Introduction

Biological invasions have become ubiquitous ecological phenomena that have the potential to cause great economic and ecological impacts on recipient communities (Wilcove et al. 1998; Parker et al. 1999). The novel species interactions invasive plants encounter in their introduced range can determine whether or not introduced plants become invasive (Parker and Gilbert 2004; Verhoeven et al. 2008). For example, the Enemy Release Hypothesis (ERH) predicts that introduced species succeed because they leave behind the natural enemies from their native distribution (Elton 1958; Keane and Crawley 2002). Although much attention is placed on interactions that take place above ground, the diverse community of pathogens and mutualists that inhabit soils has been shown to influence the success of introduced plants (Klironomos 2002; Wolfe and Klironomos 2005; Reinhart and Callaway 2006; Pringle et al. 2009). Recent studies have demostrated that introduced species encoutner less inhibitory effects of soil biota where they are introudced than in their home range (Callaway et al. 2004; Hierro et al. 2005; van Grunsven et al. 2010). Thus, soil microbes can promote invasion in recipient communities while inhibiting plants at home.

Specific mechanisms by which soil microbes may affect plants include plant-soil feedbacks (Bever 2002). In this process plant roots ‘train’ soils by accumulating host-specific assemblages of microbes, stimulated by the release of root exudates creating conditions suitable for microbial growth in the rhizosphere (Eom et al. 2000). The resulting host-specific microbial community generated by plant-soil feedbacks (PSFs) can have either positive or negative effects on plant hosts (Bever 2002). Plant-soil feedbacks are often calculated as relative metrics by comparing performance of plants in soils with a history of conspecifics versus other species (Kulmatiski et al. 2008). There is tremendous variation in PSFs generated by plants; some species generate positive feedbacks by accumulating soil communities that are highly beneficial, while other species generate negative feedbacks with strong net negative effects on hosts (Levine et al. 2006; Kulmatiski et al. 2008). In a study examining PSFs of 61 species in a Canadian old field, Klironomos (2002) found that invasive plants generated positive feedbacks while rare natives generated negative feedbacks, and that PSFs accounted for 60% of the variance in plant abundance in the field. Although empirical examples demonstrating strong effects of PSFs on invasive plants are increasing, there are still very few biogeographic comparisons of these interactions in soils from native and introduced regions (but see Reinhart and Callaway 2004; te Beest et al. 2009).

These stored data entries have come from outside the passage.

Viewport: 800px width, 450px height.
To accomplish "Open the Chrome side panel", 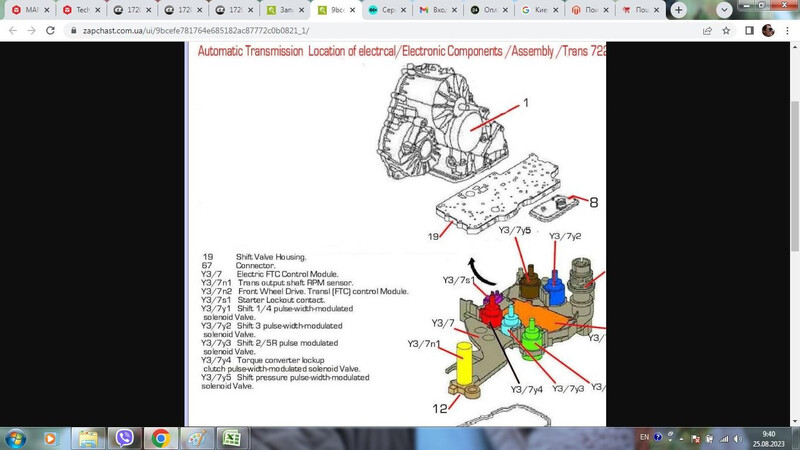I will (x=749, y=31).
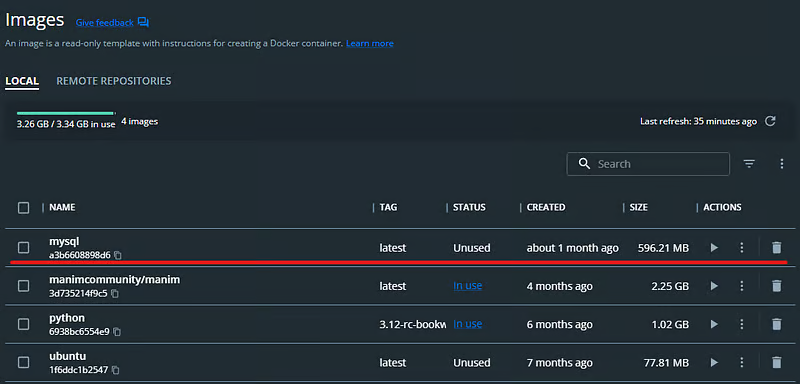Open the Learn more link
This screenshot has height=384, width=800.
point(370,44)
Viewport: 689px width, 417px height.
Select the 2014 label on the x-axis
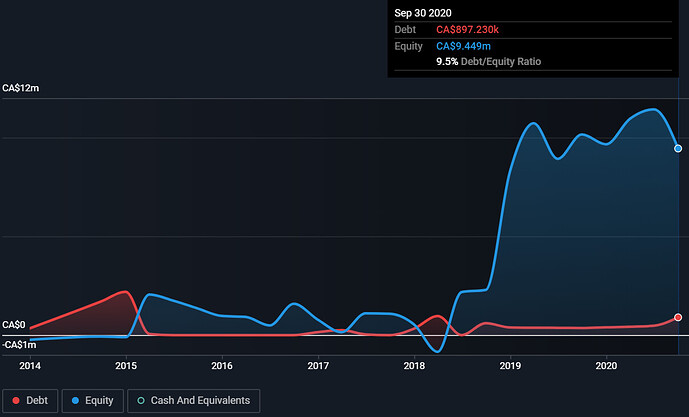tap(30, 367)
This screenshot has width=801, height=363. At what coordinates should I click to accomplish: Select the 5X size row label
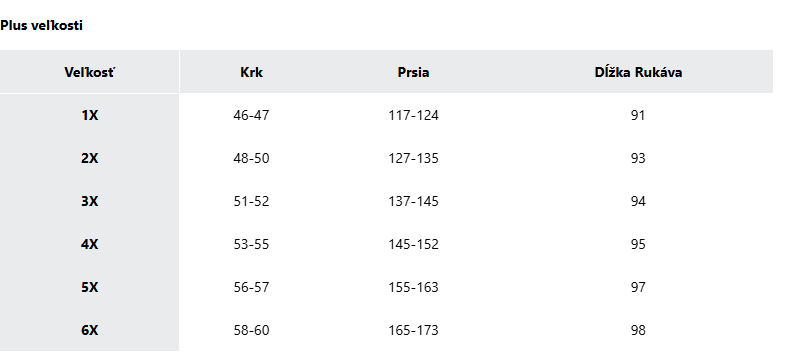[89, 287]
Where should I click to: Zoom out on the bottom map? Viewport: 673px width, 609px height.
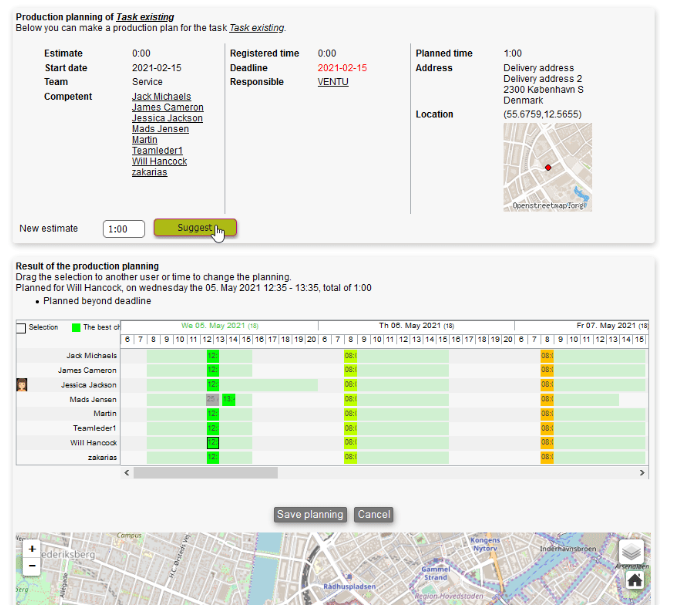pyautogui.click(x=32, y=566)
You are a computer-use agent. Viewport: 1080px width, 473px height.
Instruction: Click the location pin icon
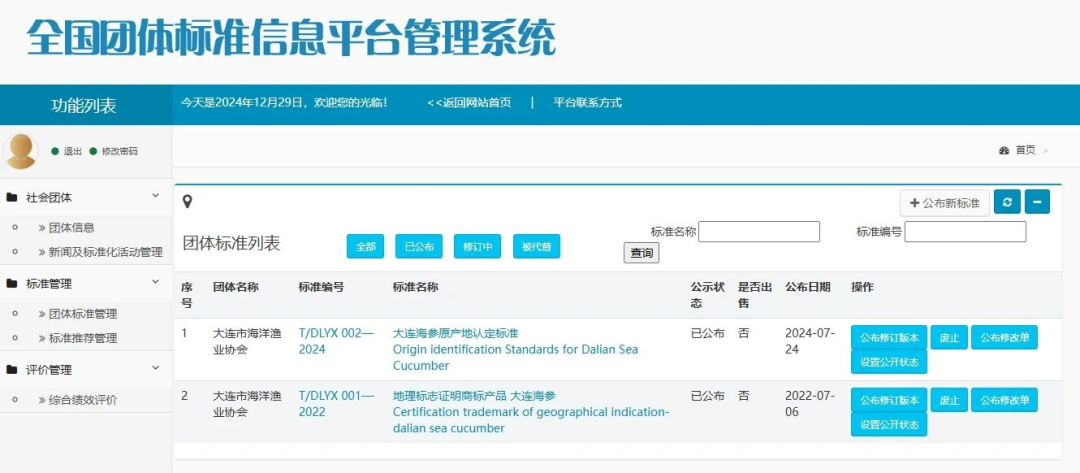[187, 202]
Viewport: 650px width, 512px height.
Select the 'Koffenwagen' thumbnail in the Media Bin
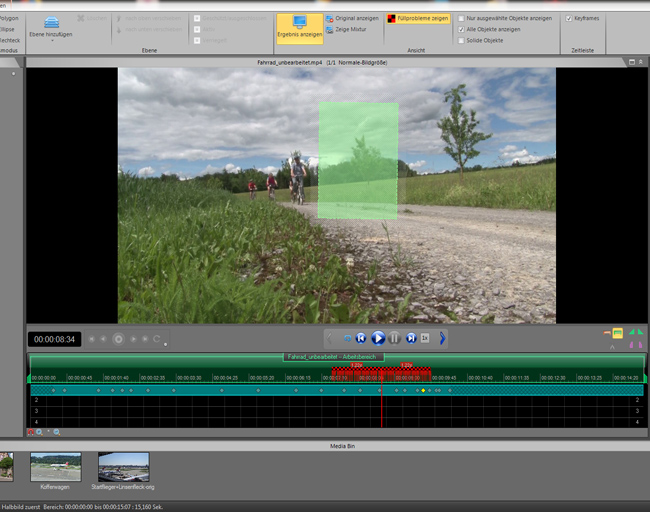(56, 466)
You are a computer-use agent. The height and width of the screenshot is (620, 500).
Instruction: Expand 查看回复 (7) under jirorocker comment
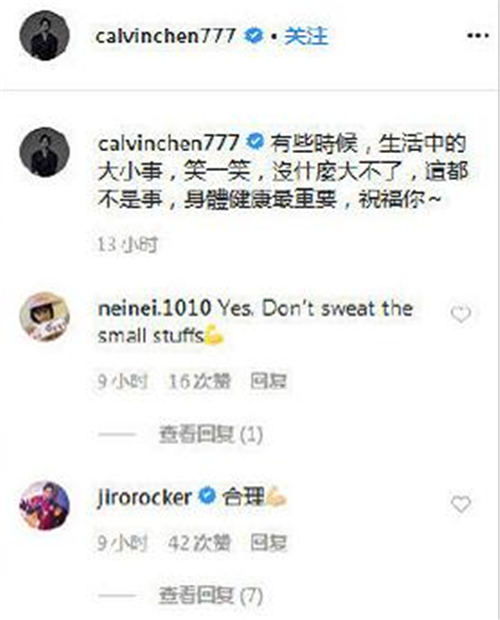(211, 595)
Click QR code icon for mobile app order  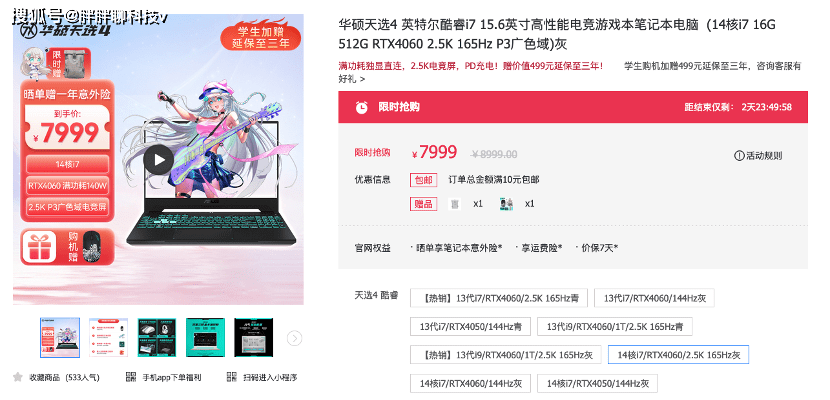tap(131, 377)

In addition to strong ecological interactions, the novel environments and species interactions plants encounter upon introduction often impose strong selective pressures and can result in evolutionary change. The evolution of increased competitive ability (EICA) hypothesis states that plants that have escaped their natural enemies undergo selection to reduce allocation to defense in favor of increased growth and competitiveness (Blossey and Notzold 1995). There are many examples that illustrate how introduced species can undergo evolutionary change enabling them to establish and spread in their introduced range (Leger and Rice 2003; Blair and Wolfe 2004; Bossdorf et al. 2005; Barney et al. 2009; O’Donnell and Armbruster 2009; Orians and Ward 2010), but there are few studies testing whether invasive species can evolve traits that modify the way they interact with other species (but see Seifert et al. 2009).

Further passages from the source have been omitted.